Ich habe länger nichts zum „manipulierten Unfall“ gebracht. Da passt es ganz gut, dass ich auf das – schon etwas ältere – OLG Köln, Urt. v. 08.05.2015 – 19 U 47/13 – gestoßen bin, das sich mit den damit zusammenhängenden Fragen auseinander setzt. Es geht um Schadensersatz von rund 7.000 €, die die Klägerin nach Beschädigung ihres Fahrzeugs verlangt. Behauptet wird, dass der Pkw der Beklagten das geparkte Fahrzeug der Klägering im Vorbeifahren gestreift haben soll. Der Beklagte erklärtm dass zum Zusammenstoß gekommen ist, als das Fahrzeug der Beklagten versehentlich nach links gelenkt wurde. Das OLG hat einen Sachverständigen beauftragt, der dann allerdings zu einem ganz anderen Ergebnis kommt. Er geht nämlich davon aus, dass die Spuren an beiden Fahrzeugen nicht auf ein einziges Unfallereignis zurückgeführt werden können, sondern dass mehrere Anstöße mit unterschiedlichen Relativgeschwindigkeiten stattgefunden haben. Und das findet dann Eingang in die „Indizienkette“ des OLG Köln, dass von einem manipulierten Unfall ausgeht, u.a. weil:
- „…Für eine Unfallmanipulation spricht besonders deutlich der Umstand, dass die Schäden an den beiden beteiligten Kraftfahrzeugen P und D nicht mit dem von dem Beklagten zu 3 als Fahrer des PKW D sowie der Klägerin geschilderten Hergang des Geschehens in Einklang zu bringen sind und auch im Übrigen nicht durch ein Unfallgeschehen aus dem Verkehrsfluss heraus resultieren können. ….Eine mehrfache Kollision des Schädigerfahrzeugs gegen ein geparktes Fahrzeug, die nach Einschätzung des gerichtlichen Sachverständigen nicht als unabsichtlich zu erklären ist, spricht deutlich für das Einverständnis des Geschädigten und die Feststellung eines manipulierten Unfalls (vergleiche KG Berlin, Urteil vom 08.12.2005, 12 U 201/05, zitiert nach juris).

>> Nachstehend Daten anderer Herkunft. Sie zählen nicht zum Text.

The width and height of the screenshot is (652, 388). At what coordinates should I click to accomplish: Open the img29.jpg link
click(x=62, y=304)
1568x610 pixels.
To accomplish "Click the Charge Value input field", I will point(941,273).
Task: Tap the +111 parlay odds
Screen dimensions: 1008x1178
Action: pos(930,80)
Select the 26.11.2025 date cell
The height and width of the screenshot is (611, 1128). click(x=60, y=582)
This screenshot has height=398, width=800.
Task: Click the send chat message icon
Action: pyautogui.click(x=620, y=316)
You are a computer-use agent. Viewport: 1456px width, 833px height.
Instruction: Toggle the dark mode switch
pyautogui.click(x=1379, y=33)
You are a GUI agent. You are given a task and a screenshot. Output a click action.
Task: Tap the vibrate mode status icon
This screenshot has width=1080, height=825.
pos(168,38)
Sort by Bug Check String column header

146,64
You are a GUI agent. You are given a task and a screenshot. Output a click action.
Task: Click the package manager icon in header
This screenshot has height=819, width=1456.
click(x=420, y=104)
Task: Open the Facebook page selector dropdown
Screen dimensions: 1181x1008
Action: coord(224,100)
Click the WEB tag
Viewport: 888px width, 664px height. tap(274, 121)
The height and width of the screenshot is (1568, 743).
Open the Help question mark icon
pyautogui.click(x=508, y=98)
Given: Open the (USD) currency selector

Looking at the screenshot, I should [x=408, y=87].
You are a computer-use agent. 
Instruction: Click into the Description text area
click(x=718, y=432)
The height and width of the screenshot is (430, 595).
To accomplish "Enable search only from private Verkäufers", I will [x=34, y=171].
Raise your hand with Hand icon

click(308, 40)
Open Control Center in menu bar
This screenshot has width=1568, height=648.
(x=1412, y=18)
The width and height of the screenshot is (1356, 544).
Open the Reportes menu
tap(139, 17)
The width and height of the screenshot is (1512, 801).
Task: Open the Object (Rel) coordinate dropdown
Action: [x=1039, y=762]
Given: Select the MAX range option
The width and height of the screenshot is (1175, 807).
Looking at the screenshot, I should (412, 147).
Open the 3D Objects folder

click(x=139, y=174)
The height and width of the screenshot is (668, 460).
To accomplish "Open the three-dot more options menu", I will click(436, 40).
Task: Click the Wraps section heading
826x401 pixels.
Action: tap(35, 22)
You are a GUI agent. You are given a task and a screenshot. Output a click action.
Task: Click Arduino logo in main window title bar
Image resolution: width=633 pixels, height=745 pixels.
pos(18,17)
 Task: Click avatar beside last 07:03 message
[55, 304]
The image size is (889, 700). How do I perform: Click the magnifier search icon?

- „….Beschädigt wurde mit dem PKW P A ein zum Zeitpunkt des angeblichen Unfalls etwa viereinhalb Jahre altes (Erstzulassung: 25.10.2006) durchaus werthaltiges Fahrzeug (Wiederbeschaffungswert gemäß Schadensgutachten: 13.200 €) mit einer schon erheblichen Laufleistung (am 30.03.2011: 91.501 km). Das Fahrzeug wurde nur wenige Monate vor dem Schadensfall auf die Klägerin angemeldet (Eintragung in der Zulassungsbescheinigung am 03.01.2011). Es handelt sich mithin um ein für manipulierte Unfallgeschehen typischerweise verwendetes Fahrzeug (vergleiche OLG Schleswig, Urteil vom 24.07.2010, 7 U 102/09, zitiert nach juris).“
- „….Dasselbe gilt für das von dem Beklagten zu 3 geführte Fahrzeug D. Dieses war seinerzeit ca. 16 Jahre alt (Erstzulassung Mai 1995), wies eine Laufleistung von ca. 237.000 km auf und hatte erhebliche Vorschäden. Dies steht aufgrund der Angaben in dem beklagtenseits vorgelegten Gutachten der E vom 18.05.2011 fest. Es entspricht der typischen Vorgehensweise, einen derart wertlosen PKW bei einem gestellten Unfall als Schädigerfahrzeug einzusetzen (vergleiche Senat, Urteil vom 25.03.1994, 19 U 168/93; OLG Schleswig, a.a.O.).“
- „….Hinzu kommt hier noch, dass der Beklagte zu 3 den von ihm geführten Pkw von einem Dritten geliehen hatte, der nach Erwerb des Fahrzeugs dieses noch nicht umgemeldet hatte……Dass der Beklagte zu 3 bei seiner Anhörung vor dem Landgericht nicht einmal den Namen desjenigen nennen konnte, von dem er den PKW D geliehen hatte, lässt das Geschehen erst recht dubios erscheinen….“
- „…Ein weiterer Umstand, der für eine Unfallmanipulation spricht, ist die schlechte wirtschaftliche Lage des Beklagten zu 3, über dessen Vermögen am 05.01.2011 das Insolvenzverfahren eröffnet worden war (Amtsgericht Köln, 74 IN 380/10). Finanzielle Bedrängnis eines oder beider an einem gestellten Unfall Beteiligten ist keineswegs außergewöhnlich (vergleiche OLG Köln, Urteil vom 02.03.2010, 9 U 122/09, zitiert nach juris ; OLG Schleswig, a.a.O.).“
- Auch die Umstände des Vorfalls vom 29.03.2011 sprechen deutlich für eine Unfallmanipulation. …..Typisch für die Konstellation eines gestellten Unfalls ist zudem die Zeit des Geschehens, nämlich spät abends (22:00 Uhr), wenn üblicherweise keine Zeugen zugegen sind (vergleiche OLG Schleswig, a.a.O.; OLG Koblenz, Urteil vom 13.03.1989, 12 U 434/88; OLG Köln, Urteil vom 02.03.2010, 9 U 122/09; jeweils zitiert nach juris).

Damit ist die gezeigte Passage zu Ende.